Bachelor stärkt "Klassenbewusstsein"

Die Einführung des Bachelor wirkt sich erheblich auf das Miteinander von Studierenden und Dozierenden, Konkurrenz und Leistungsdruck und mögliche Perspektiven aus.

Kein Land in Sicht

Alle in einem Boot

Ein Bachelor-Studium ist kein Vergnügen: Gezeichnet von Stress und dem Bestreben sich an Vorgaben anzupassen, verunsichert angesichts zahlreicher undurchschaubarer Regelungen versuchen wir Bachelor-Studierenden uns in überfüllten Seminaren unser Studium zurecht zu puzzlen. Dabei fühlt es sich nur allzu oft so an, als habe man den Übergang von der Schule zur Uni verpasst: Genau die gleichen Mechanismen wie in einer Schulklasse („Klassenclown*in“, „Streber*in“ etc. inbegriffen) scheinen sich hier herauszubilden, was kein Wunder ist, man ist schließlich ein Jahrgang. Alle kennen sich, alle sitzen im gleichen Boot.
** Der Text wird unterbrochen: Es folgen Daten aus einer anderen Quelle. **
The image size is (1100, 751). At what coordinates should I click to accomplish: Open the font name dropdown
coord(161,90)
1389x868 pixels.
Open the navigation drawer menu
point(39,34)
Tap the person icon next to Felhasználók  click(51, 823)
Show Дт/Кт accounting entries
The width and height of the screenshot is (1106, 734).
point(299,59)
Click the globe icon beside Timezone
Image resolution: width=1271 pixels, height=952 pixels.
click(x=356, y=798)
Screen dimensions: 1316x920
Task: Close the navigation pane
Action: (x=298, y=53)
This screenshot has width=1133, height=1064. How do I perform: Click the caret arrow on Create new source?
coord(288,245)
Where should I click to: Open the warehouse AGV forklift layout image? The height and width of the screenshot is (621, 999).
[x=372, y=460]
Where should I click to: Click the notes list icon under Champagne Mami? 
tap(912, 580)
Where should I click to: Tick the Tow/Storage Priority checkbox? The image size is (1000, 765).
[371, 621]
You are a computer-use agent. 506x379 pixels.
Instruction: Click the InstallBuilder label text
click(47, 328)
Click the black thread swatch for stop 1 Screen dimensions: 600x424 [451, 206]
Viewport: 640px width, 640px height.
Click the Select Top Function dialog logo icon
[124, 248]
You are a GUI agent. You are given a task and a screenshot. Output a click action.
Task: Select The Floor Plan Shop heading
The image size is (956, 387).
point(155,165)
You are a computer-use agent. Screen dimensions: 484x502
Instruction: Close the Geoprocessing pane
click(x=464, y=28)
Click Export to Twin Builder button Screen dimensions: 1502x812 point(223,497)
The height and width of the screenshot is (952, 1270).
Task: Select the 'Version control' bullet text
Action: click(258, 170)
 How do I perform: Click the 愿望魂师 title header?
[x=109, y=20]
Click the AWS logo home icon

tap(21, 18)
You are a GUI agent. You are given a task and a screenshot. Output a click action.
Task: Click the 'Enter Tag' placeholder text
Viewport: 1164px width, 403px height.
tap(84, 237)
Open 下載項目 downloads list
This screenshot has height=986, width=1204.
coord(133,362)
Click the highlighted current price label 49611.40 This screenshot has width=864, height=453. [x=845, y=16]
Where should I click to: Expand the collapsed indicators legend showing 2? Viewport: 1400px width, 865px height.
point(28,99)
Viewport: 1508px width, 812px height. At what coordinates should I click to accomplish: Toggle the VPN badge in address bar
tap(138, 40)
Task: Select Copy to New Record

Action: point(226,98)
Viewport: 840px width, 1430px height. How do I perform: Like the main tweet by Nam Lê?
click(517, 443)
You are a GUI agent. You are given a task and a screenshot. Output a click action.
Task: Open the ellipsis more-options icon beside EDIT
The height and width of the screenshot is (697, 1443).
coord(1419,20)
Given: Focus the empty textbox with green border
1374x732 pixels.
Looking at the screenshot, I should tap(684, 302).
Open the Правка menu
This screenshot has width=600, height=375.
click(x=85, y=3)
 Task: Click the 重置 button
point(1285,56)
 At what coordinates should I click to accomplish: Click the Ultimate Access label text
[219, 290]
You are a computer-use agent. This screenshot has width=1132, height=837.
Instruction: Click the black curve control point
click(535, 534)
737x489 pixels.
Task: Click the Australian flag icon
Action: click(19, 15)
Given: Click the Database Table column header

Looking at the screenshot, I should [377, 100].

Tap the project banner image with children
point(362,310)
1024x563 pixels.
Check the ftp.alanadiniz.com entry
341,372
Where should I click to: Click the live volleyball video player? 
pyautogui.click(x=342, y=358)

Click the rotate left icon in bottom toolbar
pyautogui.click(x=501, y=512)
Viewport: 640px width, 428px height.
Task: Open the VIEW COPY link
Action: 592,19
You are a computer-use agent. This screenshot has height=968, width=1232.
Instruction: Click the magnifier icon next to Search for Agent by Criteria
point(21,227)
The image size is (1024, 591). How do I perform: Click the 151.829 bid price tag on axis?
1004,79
Man könnte gar von einer neuen Art von „Klassenbewusstsein“ sprechen, nur dass der Begriff einmal eine ganz andere Form von Klasse meinte...

Woher kommt genau dieses „Klassenbewusstsein“, was ist scheiße daran und wie kommen wir da raus? Genauer: Was hat es für Auswirkungen auf das Verhältnis zu Wissenschaft, auf das Verhältnis zu anderen Studierenden, auf Konkurrenzbewusstsein und nicht zuletzt auf das Verhältnis von Studierenden und Dozierenden? Was könnten Perspektiven sein?

Zunächst soll darauf eingegangen werden, wie sich das Verhältnis von BA-Studierenden zur (kritischen) Wissenschaft durch die Veränderung der Studienstruktur gewandelt hat.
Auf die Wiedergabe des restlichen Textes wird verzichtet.